(Saved entries)

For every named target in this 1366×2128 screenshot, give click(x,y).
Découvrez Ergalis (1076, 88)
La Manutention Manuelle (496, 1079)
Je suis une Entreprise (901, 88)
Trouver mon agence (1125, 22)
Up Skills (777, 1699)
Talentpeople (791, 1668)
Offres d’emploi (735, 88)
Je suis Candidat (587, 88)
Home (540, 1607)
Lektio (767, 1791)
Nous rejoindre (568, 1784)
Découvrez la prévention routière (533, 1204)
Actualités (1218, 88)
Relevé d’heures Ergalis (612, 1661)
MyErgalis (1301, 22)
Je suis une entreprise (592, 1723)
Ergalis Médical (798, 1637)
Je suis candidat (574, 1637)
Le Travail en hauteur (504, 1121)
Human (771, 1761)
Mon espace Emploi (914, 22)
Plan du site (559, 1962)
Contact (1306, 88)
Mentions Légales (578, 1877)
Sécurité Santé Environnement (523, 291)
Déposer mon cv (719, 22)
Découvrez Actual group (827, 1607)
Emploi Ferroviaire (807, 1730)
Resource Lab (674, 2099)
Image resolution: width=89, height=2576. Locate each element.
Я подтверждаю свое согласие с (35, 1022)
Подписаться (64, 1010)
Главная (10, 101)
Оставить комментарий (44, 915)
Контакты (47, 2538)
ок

Work request: Please return every line from the one that contains "Human (771, 1761)" through the end of the entries, exactly, leaving out all others.

Exercise solution:
Human (771, 1761)
Mon espace Emploi (914, 22)
Plan du site (559, 1962)
Contact (1306, 88)
Mentions Légales (578, 1877)
Sécurité Santé Environnement (523, 291)
Déposer mon cv (719, 22)
Découvrez Actual group (827, 1607)
Emploi Ferroviaire (807, 1730)
Resource Lab (674, 2099)
Image resolution: width=89, height=2576. Locate each element.
Я подтверждаю свое согласие с (35, 1022)
Подписаться (64, 1010)
Главная (10, 101)
Оставить комментарий (44, 915)
Контакты (47, 2538)
ок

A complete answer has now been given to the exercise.